Ilustração: João Brito

O início do ciclo de flexibilização do Federal Reserve deveria ser o tão esperado catalisador de uma recuperação nas ações brasileiras. Em vez disso, as ações brasileiras estão entre os piores desempenhos do mundo.

O Santander Brasil previu no início do ano que o índice Ibovespa subiria quase 20% em 2024. Analistas do Bradesco BBI esperavam ganhos semelhantes. O Bank of America favoreceu o Brasil em detrimento do México em meio às previsões de desaceleração do crescimento nos EUA, enquanto o Banco Itaú BBA previu um ano notável, apoiado em valuations atraentes e no crescimento dos lucros.

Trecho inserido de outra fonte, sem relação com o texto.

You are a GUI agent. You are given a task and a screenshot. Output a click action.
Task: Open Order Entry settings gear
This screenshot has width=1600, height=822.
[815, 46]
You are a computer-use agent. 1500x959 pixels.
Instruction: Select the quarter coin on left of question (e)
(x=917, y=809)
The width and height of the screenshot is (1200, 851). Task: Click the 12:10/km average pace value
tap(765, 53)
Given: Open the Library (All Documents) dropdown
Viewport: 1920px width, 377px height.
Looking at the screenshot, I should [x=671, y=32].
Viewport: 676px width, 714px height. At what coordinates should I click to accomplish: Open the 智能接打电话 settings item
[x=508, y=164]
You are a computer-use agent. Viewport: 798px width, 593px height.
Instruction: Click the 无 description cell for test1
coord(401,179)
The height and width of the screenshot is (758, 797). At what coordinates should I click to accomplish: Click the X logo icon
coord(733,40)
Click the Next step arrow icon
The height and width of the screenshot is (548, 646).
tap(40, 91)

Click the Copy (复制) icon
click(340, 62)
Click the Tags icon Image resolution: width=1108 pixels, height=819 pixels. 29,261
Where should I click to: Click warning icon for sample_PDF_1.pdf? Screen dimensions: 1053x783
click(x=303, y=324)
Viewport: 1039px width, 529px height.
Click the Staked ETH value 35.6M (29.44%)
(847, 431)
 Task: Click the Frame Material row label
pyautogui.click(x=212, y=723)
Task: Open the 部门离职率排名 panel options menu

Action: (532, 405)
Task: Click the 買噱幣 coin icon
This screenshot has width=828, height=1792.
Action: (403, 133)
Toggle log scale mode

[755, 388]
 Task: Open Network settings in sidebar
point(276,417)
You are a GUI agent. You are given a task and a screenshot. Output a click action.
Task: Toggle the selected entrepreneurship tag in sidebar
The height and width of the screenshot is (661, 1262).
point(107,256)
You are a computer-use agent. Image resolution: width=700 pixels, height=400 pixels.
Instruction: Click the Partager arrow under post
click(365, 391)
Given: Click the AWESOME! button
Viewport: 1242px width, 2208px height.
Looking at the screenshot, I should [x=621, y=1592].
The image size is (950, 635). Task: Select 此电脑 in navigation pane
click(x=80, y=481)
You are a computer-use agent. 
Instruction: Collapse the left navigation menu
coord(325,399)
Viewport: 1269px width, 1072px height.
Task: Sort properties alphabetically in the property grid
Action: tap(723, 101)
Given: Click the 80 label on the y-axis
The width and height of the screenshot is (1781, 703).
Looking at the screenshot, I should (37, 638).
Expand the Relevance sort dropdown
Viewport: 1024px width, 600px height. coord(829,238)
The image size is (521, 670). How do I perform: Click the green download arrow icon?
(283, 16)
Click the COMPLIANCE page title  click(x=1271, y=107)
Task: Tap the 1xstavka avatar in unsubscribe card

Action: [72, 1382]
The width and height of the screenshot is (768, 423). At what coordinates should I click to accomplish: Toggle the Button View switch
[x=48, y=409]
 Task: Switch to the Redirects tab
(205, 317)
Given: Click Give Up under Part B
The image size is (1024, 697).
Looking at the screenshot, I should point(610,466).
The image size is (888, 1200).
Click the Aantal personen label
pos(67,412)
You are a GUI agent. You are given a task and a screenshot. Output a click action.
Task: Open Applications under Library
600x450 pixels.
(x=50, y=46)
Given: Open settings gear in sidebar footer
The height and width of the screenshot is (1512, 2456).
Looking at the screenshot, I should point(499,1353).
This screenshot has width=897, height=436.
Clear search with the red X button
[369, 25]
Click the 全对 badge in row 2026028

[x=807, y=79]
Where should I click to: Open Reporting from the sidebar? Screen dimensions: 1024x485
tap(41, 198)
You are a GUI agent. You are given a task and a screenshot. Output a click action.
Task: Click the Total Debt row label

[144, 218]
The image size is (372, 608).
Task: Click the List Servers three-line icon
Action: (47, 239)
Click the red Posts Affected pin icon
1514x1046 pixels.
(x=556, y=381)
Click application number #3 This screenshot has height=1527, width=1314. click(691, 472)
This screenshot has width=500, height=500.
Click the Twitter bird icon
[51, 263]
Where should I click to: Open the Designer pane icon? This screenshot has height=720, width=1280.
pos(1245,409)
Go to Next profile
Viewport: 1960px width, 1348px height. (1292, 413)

No entanto, os “valuations” se aproximam do nível mais baixo em relação ao índice de referência de mercados emergentes em mais de uma década. A bolsa está atrás da maioria dos seus pares, prejudicada por um governo que alimenta o gasto fiscal, forçando o Banco Central a tomar uma postura agressiva para conter as expectativas de inflação.

Taxas de juro mais elevadas, com a Selic a 10,75%, afastam os investidores das ações e os aproximam de renda fixa local que prometem retornos de dois dígitos com pouco risco.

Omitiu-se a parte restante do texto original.